*** Opening Exercise input ***

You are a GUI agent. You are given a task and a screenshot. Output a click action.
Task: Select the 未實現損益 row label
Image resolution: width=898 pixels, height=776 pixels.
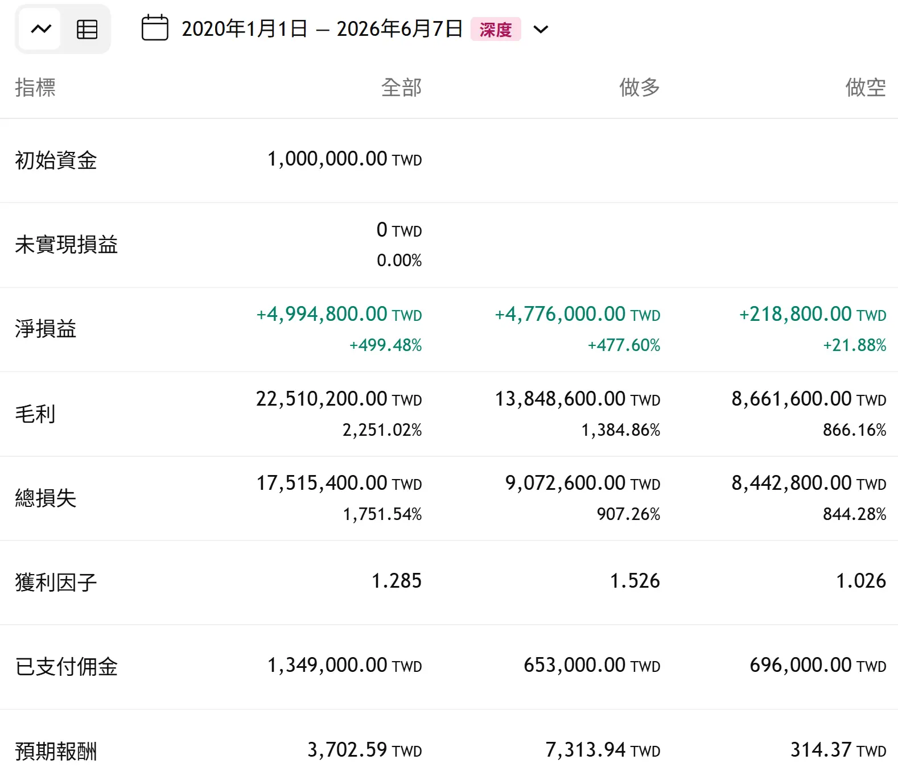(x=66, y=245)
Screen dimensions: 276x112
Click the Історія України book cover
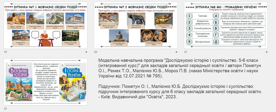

*** Closing Exercise input ***

**Task goal**
Leaving every picture out, output the data exactly as it stands.

**Your solution**
You are a GUI agent. You are given a task and a screenshot. Output a click action.
Task: Select the 未實現損益 row label
Image resolution: width=898 pixels, height=776 pixels.
(x=66, y=245)
Screen dimensions: 276x112
Click the Історія України book cover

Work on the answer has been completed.